(Extracted data entries)
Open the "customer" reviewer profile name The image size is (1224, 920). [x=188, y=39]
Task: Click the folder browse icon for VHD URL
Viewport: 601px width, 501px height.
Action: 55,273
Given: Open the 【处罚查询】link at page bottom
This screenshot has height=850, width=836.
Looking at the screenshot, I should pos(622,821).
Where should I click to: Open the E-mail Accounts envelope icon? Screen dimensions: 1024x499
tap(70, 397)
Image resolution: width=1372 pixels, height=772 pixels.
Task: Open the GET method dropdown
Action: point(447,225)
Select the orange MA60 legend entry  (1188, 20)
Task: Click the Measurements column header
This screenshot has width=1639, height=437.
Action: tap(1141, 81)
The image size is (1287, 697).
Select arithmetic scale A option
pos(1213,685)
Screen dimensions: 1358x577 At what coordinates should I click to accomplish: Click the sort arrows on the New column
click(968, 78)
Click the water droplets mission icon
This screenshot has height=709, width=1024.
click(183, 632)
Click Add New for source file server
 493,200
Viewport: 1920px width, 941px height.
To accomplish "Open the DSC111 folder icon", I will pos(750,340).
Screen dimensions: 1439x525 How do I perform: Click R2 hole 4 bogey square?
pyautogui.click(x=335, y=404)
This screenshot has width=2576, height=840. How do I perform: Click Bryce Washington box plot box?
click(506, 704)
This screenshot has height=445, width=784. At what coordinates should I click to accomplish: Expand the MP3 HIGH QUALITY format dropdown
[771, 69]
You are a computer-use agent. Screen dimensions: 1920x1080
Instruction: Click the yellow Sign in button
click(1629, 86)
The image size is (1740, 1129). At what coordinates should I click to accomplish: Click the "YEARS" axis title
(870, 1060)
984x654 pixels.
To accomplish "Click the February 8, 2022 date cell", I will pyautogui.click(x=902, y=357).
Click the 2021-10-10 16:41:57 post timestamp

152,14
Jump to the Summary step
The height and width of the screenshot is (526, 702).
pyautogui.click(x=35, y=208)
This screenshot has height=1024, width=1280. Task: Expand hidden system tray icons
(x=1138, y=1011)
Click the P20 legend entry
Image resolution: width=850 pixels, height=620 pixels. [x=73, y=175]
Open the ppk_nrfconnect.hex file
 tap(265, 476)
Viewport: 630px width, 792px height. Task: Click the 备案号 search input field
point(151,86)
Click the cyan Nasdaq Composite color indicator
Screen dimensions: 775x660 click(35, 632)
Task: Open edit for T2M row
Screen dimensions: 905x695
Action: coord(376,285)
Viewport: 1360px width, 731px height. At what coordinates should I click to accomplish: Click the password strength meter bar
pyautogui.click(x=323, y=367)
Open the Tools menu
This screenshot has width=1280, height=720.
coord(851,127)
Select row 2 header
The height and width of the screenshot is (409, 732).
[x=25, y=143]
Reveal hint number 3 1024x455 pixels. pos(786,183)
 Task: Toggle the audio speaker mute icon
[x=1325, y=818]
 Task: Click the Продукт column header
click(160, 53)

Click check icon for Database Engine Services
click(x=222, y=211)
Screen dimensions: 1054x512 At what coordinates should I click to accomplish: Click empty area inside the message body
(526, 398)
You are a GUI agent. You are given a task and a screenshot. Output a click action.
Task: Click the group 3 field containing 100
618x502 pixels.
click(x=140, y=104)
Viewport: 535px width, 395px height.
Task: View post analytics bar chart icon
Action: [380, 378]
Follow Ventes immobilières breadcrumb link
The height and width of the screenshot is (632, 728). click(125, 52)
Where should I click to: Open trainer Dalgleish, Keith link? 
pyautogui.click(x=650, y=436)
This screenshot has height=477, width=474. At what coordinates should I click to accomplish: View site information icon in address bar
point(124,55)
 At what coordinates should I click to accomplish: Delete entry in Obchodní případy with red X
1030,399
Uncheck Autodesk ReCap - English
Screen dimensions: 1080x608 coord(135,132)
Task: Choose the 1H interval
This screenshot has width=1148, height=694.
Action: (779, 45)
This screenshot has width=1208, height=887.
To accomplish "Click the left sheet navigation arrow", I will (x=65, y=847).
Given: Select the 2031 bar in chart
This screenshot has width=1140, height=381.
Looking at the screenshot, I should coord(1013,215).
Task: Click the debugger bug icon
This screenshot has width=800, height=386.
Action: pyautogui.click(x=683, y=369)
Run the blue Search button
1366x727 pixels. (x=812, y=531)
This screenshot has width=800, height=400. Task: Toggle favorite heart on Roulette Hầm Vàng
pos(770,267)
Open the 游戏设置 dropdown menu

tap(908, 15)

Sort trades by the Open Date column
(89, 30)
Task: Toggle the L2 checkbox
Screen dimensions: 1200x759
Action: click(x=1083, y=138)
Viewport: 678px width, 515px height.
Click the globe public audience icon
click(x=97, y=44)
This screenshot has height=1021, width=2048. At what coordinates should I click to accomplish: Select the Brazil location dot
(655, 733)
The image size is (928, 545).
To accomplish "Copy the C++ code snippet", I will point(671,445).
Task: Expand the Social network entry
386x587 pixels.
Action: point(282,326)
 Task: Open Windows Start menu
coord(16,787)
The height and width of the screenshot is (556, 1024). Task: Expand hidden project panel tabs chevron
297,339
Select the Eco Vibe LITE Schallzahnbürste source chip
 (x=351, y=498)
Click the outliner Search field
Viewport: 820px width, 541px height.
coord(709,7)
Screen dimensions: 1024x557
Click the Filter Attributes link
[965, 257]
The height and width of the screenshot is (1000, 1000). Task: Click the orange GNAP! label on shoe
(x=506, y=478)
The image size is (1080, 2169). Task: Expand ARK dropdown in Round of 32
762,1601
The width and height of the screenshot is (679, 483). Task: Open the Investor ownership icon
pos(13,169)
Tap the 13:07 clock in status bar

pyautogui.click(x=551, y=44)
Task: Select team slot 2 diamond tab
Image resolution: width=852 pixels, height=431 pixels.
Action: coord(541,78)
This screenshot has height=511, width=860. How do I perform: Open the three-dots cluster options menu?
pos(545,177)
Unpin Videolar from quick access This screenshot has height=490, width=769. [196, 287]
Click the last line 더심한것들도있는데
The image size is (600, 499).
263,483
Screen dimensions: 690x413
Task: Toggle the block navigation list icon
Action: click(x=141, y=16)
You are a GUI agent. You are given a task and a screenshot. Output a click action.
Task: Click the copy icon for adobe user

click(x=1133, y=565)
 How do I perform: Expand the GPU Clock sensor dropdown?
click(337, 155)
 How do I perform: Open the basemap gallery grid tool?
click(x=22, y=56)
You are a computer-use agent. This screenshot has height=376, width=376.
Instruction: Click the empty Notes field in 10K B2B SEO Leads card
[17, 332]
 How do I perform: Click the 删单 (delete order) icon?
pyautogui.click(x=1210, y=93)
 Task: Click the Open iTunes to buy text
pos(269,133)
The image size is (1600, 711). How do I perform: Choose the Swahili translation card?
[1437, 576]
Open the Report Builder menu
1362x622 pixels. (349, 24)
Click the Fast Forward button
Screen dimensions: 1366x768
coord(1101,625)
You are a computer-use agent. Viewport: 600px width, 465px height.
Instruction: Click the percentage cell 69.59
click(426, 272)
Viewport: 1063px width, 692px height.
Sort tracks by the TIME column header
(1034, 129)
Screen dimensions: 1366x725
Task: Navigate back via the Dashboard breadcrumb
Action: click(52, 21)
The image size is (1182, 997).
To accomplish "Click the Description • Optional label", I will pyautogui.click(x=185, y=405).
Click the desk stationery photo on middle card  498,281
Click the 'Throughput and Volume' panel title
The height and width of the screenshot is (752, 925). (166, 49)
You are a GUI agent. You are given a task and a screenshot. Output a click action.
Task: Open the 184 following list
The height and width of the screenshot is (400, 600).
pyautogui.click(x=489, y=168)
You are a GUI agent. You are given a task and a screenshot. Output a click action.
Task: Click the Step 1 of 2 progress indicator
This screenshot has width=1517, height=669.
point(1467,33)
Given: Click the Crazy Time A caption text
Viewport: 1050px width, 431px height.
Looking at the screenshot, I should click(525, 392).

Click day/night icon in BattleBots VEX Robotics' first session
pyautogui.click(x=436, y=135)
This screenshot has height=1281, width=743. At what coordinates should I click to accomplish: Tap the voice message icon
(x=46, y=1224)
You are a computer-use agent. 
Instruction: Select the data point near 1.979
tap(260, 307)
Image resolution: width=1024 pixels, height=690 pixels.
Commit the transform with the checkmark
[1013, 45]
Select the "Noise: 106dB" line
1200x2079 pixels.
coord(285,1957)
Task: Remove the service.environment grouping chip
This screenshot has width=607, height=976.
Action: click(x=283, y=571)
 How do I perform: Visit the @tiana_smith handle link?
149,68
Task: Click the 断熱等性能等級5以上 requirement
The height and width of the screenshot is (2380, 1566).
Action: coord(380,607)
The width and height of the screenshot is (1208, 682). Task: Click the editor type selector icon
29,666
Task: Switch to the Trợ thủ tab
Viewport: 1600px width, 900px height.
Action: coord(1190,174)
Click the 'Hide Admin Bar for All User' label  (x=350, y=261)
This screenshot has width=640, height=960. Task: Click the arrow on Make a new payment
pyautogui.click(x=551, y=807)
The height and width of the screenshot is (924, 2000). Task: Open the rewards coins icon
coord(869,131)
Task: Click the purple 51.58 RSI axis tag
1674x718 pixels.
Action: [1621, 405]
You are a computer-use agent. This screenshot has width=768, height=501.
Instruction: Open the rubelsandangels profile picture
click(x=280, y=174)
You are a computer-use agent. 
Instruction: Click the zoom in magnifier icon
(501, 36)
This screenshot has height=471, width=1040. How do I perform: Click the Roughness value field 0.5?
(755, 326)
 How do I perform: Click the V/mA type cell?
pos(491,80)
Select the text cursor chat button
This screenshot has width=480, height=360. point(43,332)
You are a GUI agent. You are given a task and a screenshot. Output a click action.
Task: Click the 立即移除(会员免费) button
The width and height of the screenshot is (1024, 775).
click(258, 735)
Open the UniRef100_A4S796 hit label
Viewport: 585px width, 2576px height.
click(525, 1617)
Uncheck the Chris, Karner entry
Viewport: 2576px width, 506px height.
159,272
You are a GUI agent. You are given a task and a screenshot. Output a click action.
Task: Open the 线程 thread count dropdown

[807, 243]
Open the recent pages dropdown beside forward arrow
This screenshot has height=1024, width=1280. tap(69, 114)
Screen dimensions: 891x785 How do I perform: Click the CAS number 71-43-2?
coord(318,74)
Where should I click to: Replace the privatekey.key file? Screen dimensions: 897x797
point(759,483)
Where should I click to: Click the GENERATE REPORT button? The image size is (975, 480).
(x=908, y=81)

= Required action =
In the data above, which lines have "computer"? Report each of them.

= Output for this exercise =
You are a computer-use agent. Screen dimensions: 1920x1080
You are a computer-use agent. This screenshot has height=376, width=376.
You are a computer-use agent. Viewport: 600px width, 465px height.
You are a computer-use agent. 
You are a computer-use agent. This screenshot has width=768, height=501.
You are a computer-use agent. 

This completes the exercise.